Task brief: Copy all lines in the data that contain the string "computer".

Task material:

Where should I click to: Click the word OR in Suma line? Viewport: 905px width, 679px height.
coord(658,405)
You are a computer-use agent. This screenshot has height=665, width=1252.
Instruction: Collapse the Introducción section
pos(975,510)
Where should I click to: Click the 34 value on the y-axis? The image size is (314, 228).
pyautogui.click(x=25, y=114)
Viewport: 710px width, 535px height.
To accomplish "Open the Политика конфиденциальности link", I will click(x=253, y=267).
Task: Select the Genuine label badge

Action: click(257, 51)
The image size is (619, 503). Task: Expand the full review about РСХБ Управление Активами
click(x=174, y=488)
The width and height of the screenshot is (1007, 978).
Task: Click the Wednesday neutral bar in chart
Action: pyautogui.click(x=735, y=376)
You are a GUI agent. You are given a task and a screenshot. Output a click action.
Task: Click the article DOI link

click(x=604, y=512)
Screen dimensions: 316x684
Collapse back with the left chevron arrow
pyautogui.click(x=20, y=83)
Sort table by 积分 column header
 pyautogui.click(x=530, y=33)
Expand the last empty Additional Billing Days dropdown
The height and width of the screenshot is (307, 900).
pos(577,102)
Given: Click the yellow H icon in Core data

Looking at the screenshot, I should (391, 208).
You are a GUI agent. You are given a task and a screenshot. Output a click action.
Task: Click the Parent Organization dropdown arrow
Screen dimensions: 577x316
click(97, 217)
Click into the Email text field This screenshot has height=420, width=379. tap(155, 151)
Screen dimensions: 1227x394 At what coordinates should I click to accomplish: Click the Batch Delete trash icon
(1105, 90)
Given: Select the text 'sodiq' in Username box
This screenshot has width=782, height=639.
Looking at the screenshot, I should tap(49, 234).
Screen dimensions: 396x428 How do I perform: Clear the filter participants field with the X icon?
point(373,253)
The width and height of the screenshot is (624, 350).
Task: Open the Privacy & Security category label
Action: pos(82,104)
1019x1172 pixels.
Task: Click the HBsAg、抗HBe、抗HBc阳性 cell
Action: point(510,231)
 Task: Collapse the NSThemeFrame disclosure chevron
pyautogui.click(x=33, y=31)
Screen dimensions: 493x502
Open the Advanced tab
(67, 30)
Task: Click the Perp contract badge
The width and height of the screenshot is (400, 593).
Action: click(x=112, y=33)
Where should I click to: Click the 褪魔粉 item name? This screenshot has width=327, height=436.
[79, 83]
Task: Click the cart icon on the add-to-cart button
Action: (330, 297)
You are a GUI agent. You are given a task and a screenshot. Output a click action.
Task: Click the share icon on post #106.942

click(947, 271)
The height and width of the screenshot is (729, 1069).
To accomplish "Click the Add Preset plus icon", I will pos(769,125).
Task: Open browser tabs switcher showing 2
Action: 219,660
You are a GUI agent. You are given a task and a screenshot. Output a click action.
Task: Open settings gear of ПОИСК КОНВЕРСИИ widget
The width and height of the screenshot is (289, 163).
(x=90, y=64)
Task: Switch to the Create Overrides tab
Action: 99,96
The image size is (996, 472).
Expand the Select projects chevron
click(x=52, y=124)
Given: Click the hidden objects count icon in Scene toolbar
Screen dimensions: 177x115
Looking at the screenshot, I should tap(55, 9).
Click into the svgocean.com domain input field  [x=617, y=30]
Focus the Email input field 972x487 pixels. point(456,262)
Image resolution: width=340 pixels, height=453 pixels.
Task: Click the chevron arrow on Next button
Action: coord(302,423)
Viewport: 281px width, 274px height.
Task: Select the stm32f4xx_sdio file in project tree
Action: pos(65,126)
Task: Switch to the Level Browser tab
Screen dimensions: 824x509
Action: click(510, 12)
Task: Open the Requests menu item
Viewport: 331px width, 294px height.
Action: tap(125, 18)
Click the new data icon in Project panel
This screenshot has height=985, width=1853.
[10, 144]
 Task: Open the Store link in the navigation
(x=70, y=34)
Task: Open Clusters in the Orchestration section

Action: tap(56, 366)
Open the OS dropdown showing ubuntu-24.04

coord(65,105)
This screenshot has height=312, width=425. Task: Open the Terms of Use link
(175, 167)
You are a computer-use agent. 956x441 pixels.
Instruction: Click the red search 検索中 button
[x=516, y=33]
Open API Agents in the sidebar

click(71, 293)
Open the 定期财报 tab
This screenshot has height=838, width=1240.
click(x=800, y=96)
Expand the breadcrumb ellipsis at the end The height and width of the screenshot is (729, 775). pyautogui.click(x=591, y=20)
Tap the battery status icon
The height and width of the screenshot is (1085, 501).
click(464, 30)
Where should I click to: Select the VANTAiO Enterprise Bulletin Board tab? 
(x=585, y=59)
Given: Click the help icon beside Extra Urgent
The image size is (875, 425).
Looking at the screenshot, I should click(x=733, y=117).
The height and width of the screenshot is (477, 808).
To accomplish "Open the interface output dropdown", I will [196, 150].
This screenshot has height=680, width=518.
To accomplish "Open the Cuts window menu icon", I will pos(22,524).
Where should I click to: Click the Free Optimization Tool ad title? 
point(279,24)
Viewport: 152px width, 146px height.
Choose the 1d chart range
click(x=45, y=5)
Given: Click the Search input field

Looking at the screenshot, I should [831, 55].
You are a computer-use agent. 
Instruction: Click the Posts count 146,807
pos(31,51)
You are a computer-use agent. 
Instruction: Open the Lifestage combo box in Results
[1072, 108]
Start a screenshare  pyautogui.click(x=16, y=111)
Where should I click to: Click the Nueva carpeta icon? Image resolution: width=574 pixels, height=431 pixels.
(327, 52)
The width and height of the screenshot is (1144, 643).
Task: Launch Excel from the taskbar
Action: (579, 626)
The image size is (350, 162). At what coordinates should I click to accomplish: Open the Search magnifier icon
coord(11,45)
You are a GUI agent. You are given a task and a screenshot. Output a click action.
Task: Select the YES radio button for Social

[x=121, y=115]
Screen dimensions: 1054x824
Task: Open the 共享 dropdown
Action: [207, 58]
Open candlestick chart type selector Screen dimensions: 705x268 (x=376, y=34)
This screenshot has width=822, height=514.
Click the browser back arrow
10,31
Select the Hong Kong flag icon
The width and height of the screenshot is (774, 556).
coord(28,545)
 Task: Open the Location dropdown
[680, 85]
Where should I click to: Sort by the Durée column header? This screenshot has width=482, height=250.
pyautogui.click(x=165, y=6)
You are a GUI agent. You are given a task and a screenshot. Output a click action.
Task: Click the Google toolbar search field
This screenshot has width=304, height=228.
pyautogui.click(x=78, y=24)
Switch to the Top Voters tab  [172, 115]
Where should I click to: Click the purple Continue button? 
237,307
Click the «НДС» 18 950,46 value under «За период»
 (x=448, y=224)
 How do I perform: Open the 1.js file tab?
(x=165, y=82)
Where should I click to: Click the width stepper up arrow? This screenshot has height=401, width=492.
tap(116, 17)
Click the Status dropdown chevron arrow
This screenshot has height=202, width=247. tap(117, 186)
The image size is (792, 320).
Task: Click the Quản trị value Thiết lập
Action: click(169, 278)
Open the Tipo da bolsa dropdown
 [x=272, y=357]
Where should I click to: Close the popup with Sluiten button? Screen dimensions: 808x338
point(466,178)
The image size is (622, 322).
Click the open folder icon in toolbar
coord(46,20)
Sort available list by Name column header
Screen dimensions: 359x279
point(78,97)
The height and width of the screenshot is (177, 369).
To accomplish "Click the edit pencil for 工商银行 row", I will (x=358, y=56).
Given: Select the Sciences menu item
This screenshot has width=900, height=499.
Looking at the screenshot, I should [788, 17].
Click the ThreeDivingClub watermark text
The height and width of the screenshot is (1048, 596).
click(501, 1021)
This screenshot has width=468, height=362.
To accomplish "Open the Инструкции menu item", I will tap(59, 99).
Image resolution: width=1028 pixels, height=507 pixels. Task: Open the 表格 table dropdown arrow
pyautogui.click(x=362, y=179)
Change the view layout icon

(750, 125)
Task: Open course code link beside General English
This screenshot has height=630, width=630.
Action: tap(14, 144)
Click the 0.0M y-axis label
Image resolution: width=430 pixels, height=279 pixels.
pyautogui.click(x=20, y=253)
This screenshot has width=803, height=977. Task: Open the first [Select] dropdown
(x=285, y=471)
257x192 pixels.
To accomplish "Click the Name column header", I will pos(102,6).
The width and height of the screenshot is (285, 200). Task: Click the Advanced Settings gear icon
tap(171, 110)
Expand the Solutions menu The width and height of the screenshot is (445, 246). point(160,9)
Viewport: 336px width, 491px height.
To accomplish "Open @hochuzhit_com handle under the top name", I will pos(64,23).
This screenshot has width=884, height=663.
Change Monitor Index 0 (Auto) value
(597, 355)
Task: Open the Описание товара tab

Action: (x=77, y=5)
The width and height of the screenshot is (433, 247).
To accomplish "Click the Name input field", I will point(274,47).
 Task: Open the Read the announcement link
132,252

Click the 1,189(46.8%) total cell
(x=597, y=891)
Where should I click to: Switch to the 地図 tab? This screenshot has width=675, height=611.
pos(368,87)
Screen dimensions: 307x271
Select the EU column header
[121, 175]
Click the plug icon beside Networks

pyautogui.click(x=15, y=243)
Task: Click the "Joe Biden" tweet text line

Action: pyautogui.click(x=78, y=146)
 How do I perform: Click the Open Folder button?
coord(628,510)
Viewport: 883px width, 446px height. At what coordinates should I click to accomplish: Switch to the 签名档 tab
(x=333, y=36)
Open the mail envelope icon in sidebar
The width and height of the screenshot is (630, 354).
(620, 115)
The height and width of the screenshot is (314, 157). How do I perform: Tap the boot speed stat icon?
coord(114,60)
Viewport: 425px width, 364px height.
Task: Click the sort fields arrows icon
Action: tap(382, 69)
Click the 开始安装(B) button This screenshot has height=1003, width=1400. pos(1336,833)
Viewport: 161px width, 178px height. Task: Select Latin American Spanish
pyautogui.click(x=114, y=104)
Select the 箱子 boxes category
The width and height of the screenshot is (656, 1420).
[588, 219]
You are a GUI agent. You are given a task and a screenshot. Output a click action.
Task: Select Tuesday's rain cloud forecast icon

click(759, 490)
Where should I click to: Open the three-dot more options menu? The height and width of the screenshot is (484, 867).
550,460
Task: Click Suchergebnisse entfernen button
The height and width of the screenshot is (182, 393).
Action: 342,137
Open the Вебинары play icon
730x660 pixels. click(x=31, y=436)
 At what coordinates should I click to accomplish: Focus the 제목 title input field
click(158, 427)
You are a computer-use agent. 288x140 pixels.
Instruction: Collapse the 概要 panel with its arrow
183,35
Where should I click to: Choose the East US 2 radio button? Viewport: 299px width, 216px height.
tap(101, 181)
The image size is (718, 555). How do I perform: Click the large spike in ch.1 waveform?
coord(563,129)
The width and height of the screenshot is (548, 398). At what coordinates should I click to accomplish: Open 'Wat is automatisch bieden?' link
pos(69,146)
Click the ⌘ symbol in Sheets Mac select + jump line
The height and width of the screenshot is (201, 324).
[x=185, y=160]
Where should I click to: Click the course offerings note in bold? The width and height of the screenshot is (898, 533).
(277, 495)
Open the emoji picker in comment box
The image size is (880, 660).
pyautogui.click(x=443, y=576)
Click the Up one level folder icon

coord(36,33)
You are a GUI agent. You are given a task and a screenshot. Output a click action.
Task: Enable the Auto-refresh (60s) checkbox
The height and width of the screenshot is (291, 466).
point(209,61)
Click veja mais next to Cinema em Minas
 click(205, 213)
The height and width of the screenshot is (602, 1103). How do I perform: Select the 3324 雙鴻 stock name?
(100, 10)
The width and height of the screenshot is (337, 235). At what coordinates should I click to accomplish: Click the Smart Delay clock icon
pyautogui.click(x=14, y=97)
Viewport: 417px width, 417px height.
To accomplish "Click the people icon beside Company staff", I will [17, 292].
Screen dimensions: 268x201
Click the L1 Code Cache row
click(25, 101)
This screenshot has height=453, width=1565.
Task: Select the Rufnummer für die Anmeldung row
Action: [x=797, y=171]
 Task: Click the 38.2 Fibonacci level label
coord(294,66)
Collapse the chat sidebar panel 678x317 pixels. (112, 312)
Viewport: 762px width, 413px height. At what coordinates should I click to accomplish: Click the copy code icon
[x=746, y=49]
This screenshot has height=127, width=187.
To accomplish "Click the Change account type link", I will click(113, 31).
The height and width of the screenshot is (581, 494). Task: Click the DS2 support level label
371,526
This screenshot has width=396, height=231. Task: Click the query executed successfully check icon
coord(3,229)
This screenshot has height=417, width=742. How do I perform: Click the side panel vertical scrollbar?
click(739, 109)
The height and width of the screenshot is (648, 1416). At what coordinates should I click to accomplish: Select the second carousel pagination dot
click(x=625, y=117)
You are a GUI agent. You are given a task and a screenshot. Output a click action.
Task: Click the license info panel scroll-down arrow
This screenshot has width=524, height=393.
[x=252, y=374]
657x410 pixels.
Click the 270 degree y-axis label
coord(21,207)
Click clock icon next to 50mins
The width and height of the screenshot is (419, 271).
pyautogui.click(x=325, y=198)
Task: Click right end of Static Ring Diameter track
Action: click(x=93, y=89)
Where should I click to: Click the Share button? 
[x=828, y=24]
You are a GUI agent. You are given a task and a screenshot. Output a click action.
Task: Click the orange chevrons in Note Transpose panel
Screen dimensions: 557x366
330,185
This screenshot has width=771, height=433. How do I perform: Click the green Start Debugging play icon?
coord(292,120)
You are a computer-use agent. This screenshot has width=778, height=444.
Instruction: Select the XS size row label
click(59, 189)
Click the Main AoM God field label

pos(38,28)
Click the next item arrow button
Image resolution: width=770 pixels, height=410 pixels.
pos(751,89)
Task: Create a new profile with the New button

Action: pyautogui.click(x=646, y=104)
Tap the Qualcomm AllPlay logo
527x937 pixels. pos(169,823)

Exercise solution:
You are a computer-use agent. This screenshot has height=665, width=1252.
You are a computer-use agent. 956x441 pixels.
You are a computer-use agent. 
You are a computer-use agent. 
You are a computer-use agent. 288x140 pixels.
You are a computer-use agent. This screenshot has width=778, height=444.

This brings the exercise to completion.